Exercise prompt: Begin with the line containing "You are a computer-use agent. Screen" and reproduce it and all later lines exactly, through the last line of the records. Add nothing else.
━━━ Provided data ━━━
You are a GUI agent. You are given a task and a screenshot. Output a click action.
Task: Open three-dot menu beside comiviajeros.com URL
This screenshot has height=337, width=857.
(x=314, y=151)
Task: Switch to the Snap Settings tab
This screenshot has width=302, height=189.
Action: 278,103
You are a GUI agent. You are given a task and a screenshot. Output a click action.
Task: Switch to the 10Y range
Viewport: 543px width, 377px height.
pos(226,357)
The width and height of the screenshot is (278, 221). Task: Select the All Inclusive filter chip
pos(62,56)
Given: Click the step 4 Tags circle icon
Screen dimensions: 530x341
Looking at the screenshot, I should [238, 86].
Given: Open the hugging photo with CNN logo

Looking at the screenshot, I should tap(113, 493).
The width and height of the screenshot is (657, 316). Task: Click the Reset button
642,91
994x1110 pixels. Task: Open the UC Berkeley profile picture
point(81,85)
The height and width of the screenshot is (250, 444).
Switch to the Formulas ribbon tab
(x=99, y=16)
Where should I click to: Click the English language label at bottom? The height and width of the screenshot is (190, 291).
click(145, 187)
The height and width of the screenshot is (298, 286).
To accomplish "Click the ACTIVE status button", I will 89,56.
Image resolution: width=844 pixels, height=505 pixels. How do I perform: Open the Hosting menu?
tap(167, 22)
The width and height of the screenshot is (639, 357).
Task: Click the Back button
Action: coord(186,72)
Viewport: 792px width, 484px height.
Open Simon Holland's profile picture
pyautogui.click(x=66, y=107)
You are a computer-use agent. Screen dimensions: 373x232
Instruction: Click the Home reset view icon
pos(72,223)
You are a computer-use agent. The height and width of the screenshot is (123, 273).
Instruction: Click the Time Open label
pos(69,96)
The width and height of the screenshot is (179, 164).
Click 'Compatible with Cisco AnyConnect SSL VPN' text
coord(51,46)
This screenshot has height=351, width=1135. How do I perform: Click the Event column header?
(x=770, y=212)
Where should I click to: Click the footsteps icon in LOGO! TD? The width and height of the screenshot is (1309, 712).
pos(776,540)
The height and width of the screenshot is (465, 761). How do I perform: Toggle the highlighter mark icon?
━━━
Output:
You are a computer-use agent. Screen dimensions: 373x232
Instruction: Click the Home reset view icon
pos(72,223)
You are a computer-use agent. The height and width of the screenshot is (123, 273).
Instruction: Click the Time Open label
pos(69,96)
The width and height of the screenshot is (179, 164).
Click 'Compatible with Cisco AnyConnect SSL VPN' text
coord(51,46)
This screenshot has height=351, width=1135. How do I perform: Click the Event column header?
(x=770, y=212)
Where should I click to: Click the footsteps icon in LOGO! TD? The width and height of the screenshot is (1309, 712).
pos(776,540)
The height and width of the screenshot is (465, 761). How do I perform: Toggle the highlighter mark icon?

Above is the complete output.